WHAT THE EXERCISE ASKS> The copy should begin at the line containing "Open the statistics bar chart icon" and end with the last line below, every line exact and no picture included.

═════ RECORDED INFORMATION

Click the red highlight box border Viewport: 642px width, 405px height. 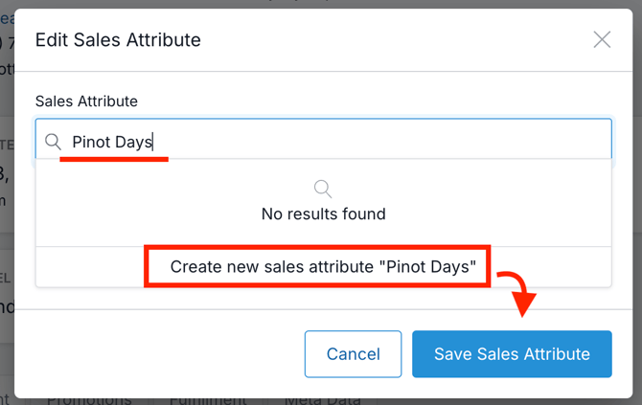147,267
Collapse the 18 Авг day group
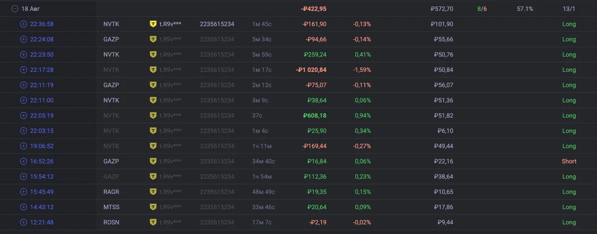This screenshot has width=597, height=234. coord(15,9)
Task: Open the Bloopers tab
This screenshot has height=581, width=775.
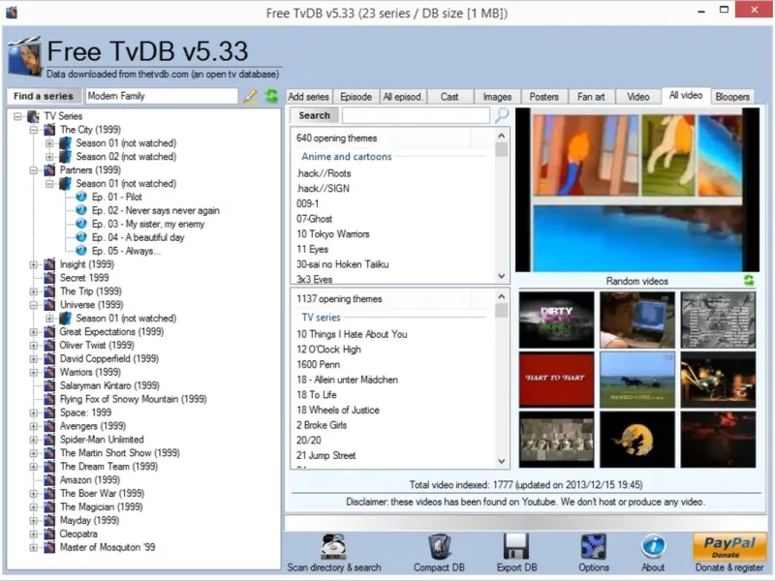Action: pyautogui.click(x=732, y=97)
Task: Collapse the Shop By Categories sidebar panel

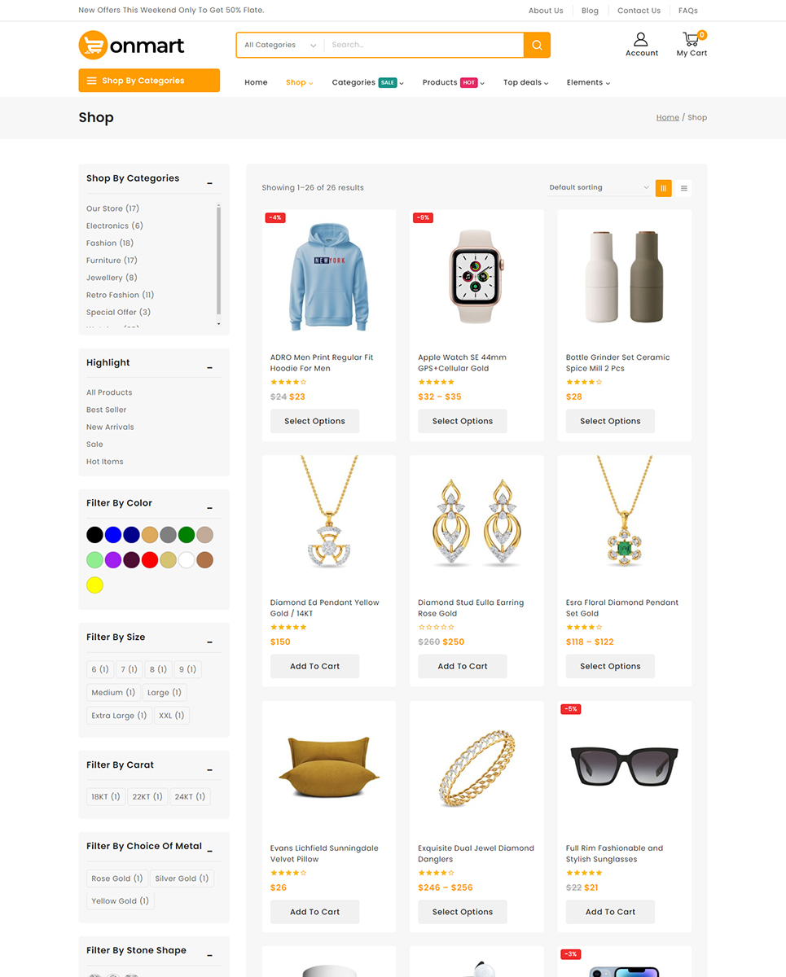Action: tap(209, 182)
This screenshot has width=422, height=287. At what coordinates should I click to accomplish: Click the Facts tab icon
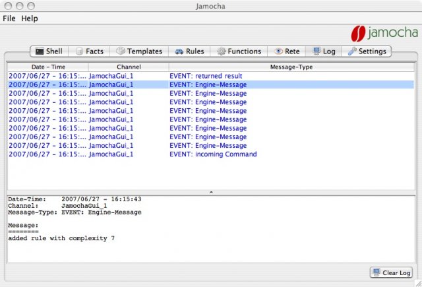(78, 51)
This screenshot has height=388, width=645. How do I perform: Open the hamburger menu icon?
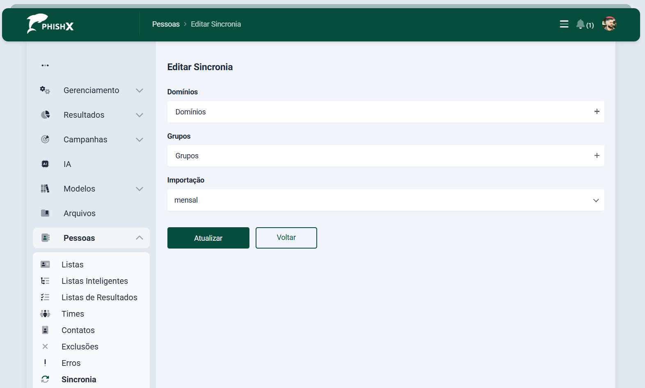click(564, 24)
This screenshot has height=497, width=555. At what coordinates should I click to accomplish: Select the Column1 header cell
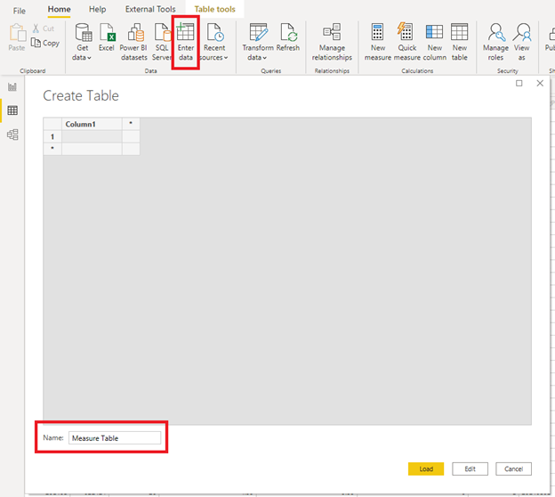point(91,124)
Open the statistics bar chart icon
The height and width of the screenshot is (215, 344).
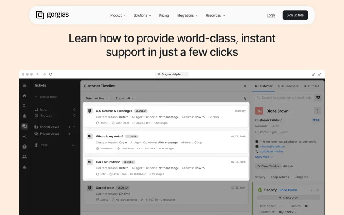[x=24, y=167]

══════════

SOLUTION FOR THIS EXERCISE>
Open the statistics bar chart icon
The height and width of the screenshot is (215, 344).
[x=24, y=167]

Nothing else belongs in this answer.